2019 Cabernet Sauvignon


The 2019 Cabernet Sauvignon is a classic example of full-bodied, big red wines produced from grapes grown on the Wahluke Slope.  Our 2019 vintage features coffee, black cherry and blackberry aromas followed by ripe, velvety fruit flavours, silky tannins and a warm, lingering finish.

The wine was crafted over thirty-two months.

Technical Stuff

  • 2019 was a typical season on the Wahluke Slope; however, September rains pushed the harvest out to October 15, a month later than expected

  • Pre-harvest testing revealed fruit to be roughly 26 degrees Brix (sugar content)

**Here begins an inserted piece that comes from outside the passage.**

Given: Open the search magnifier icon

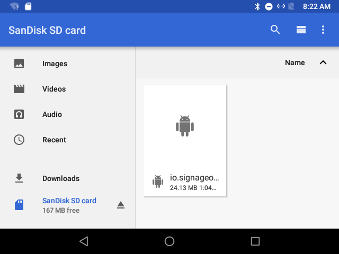Looking at the screenshot, I should pyautogui.click(x=275, y=30).
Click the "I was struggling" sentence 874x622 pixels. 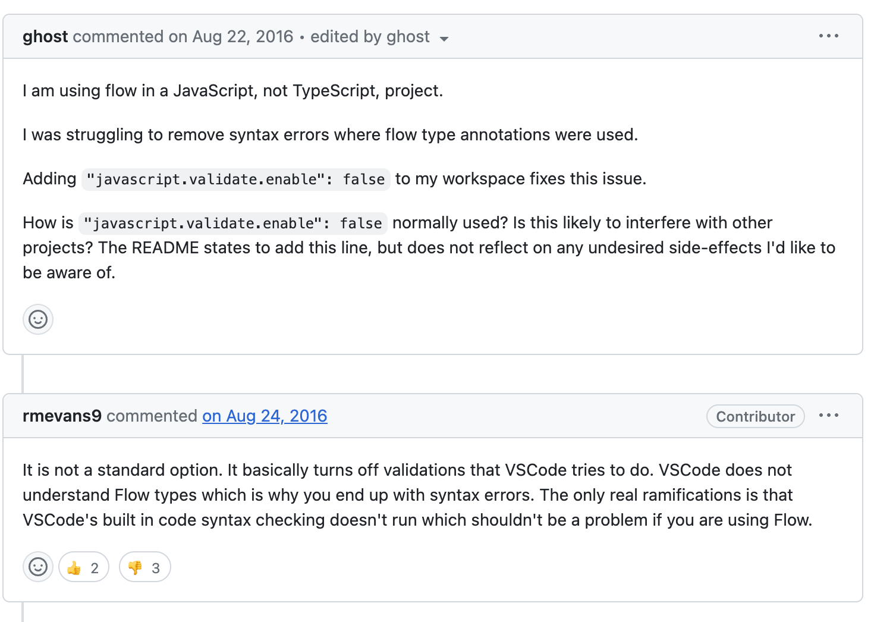point(330,135)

  • During harvest, the club grapes were packed in 600 pound cardboard totes and shipped to Fort Langley via refrigerated trucking

  • After a cold soak of 72 hours, yeast fermentation was initiated and concluded over 10 days

  • Malo-lactic fermentation was induced and progressed over a period three months, after which the wine was transferred to new and neutral oak barrels, where it remained for 27 months

  • Bottling took place on April 14, 2022

  • Due to ongoing supply chain issues, wax was used to seal the bottle tops instead of tin capsules

  • 15.7% alc./vol.

2019 Cabernet Syrah



The 2019 Cabernet Syrah is a blend of 2018 Syrah and 2019 Cabernet Sauvignon grapes grown on Washington State's Wahluke Slope.  It is a rich expression of the terroir featuring black cherry, bittersweet chocolate and blackberry aromas, followed by ripe velvety fruit flavours and a long, well-balanced finish.

The wine was crafted over thirty months.

Technical Stuff

  • 2019 was a typical warm and long season on the Wahluke Slope; however, September rains delayed the harvest by a month, pushing it to October 15th

  • Pre-harvest testing indicated that the fruit was approximately, 25.5 degrees Brix (sugar content)

  • During harvest, the club grapes were packed in several 600lb cardboard totes and cold shipped to Fort Langley

  • A cold soak of several days was employed after crush before initiating yeast fermentation

  • Malo-lactic fermentation was induced and progressed over a period of three months, after which the wine was transferred to new oak barrels, where it remained for 27 months

  • The wine was bottled unfiltered on December 10, 2022

  • Due to ongoing COVID restrictions at the US border, wax was used to sea the bottle tops instead of tin capsules.